▶ **Selected excerpt**
Steve Bennett wrote:
I was just reading this: http://www.riehle.org/wp-content/uploads/2008/01/a5-junghans.pdf
And wondering if there is any desire (let alone plans) to move to a system of storing a different internal representation (eg, XML) and separating the display logic out. One obvious benefit would be making it easier to produce different outputs without having to write multiple parsers. Are there others? Would Wikipedia benefit from supporting an interchange format?
It's entirely impossible as stated, due to the existence of the preprocessing step. Changing a template or variable may radically change the HTML document tree, generating changes distant from the template invocation.

▶ **Supplied data**

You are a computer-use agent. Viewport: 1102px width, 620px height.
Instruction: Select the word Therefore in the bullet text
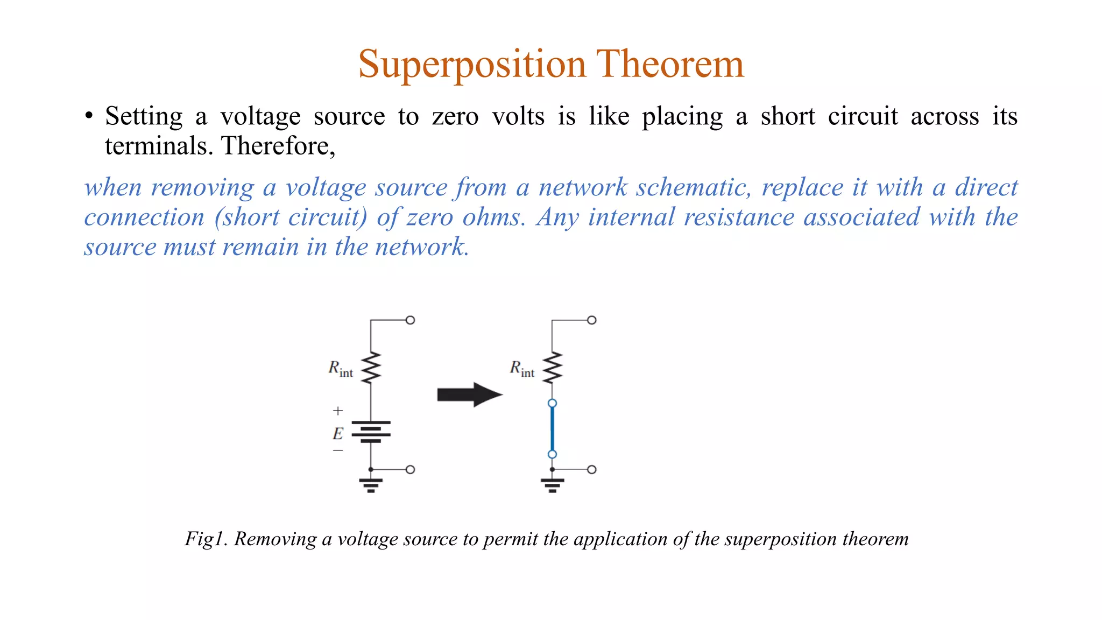pos(277,146)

▶ **Task**
Could you set down, word for word, the stretch of the forum post above on Wikipedia's internal representation that begins at "It's entirely impossible" and stops after "the template invocation."?

▶ **Correct answer**
It's entirely impossible as stated, due to the existence of the preprocessing step. Changing a template or variable may radically change the HTML document tree, generating changes distant from the template invocation.